Intuitionism is a position advanced by Luitzen Egbertus Jan Brouwer in philosophy of mathematics derived from Kant's claim that all mathematical knowledge is knowledge of the pure forms of the intuition - that is, intuition that is not empirical (Prolegomena, p.7). Intuitionistic logic was devised by Arend Heyting to accommodate this position (and has been adopted by other forms of constructivism in general). It is characterized by rejecting the law of excluded middle: as a consequence it does not in general accept rules such as double negation elimination and the use of reductio ad absurdum to prove the existence of something.

Western philosophy

In the West, intuition does not appear as a separate field of study, and early mention and definition can be traced back to Plato. In his book Republic he tries to define intuition as a fundamental capacity of human reason to comprehend the true nature of reality. In his works Meno and Phaedo, he describes intuition as a pre-existing knowledge residing in the "soul of eternity," and a phenomenon by which one becomes conscious of pre-existing knowledge. He provides an example of mathematical truths, and posits that they are not arrived at by reason. He argues that these truths are accessed using a knowledge already present in a dormant form and accessible to our intuitive capacity. This concept by Plato is also sometimes referred to as anamnesis. The study was later continued by his followers.

In his book Meditations on First Philosophy, Descartes refers to an intuition as a pre-existing knowledge gained through rational reasoning or discovering truth through contemplation. This definition is commonly referred to as rational intuition. Later philosophers, such as Hume, have more ambiguous interpretations of intuition. Hume claims intuition is a recognition of relationships (relation of time, place, and causation) while he states that "the resemblance" (recognition of relations) "will strike the eye" (which would not require further examination) but goes on to state, "or rather in mind" – attributing intuition to power of mind, contradicting the theory of empiricism.

Immanuel Kant finds intuition is thought of as basic sensory information provided by the cognitive faculty of sensibility (equivalent to what might loosely be called perception). Kant held that our mind casts all of our external intuitions in the form of space, and all of our internal intuitions (memory, thought) in the form of time. Intuitionism is a position advanced by Luitzen Egbertus Jan Brouwer in philosophy of mathematics derived from Kant's claim that all mathematical knowledge is knowledge of the pure forms of the intuition – that is, intuition that is not empirical. Intuitionistic logic was devised by Arend Heyting to accommodate this position (and has been adopted by other forms of constructivism in general). It is characterized by rejecting the law of excluded middle: as a consequence it does not in general accept rules such as double negation elimination and the use of reductio ad absurdum to prove the existence of something.
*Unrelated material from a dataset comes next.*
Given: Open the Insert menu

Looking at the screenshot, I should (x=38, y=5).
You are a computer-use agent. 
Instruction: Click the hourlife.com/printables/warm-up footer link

Intuitions are customarily appealed to independently of any particular theory of how intuitions provide evidence for claims, and there are divergent accounts of what sort of mental state intuitions are, ranging from mere spontaneous judgment to a special presentation of a necessary truth. However, in recent years a number of philosophers, especially George Bealer have tried to defend appeals to intuition against Quinean doubts about conceptual analysis. A different challenge to appeals to intuition has recently come from experimental philosophers, who argue that appeals to intuition must be informed by the methods of social science.

The metaphilosophical assumption that philosophy depends on intuitions has recently been challenged by some philosophers. Timothy Williamson has argued that intuition plays no special role in philosophy practice, and that skepticism about intuition cannot be meaningfully separated from a general skepticism about judgment. On this view, there are no qualitative differences between the methods of philosophy and common sense, the sciences or mathematics.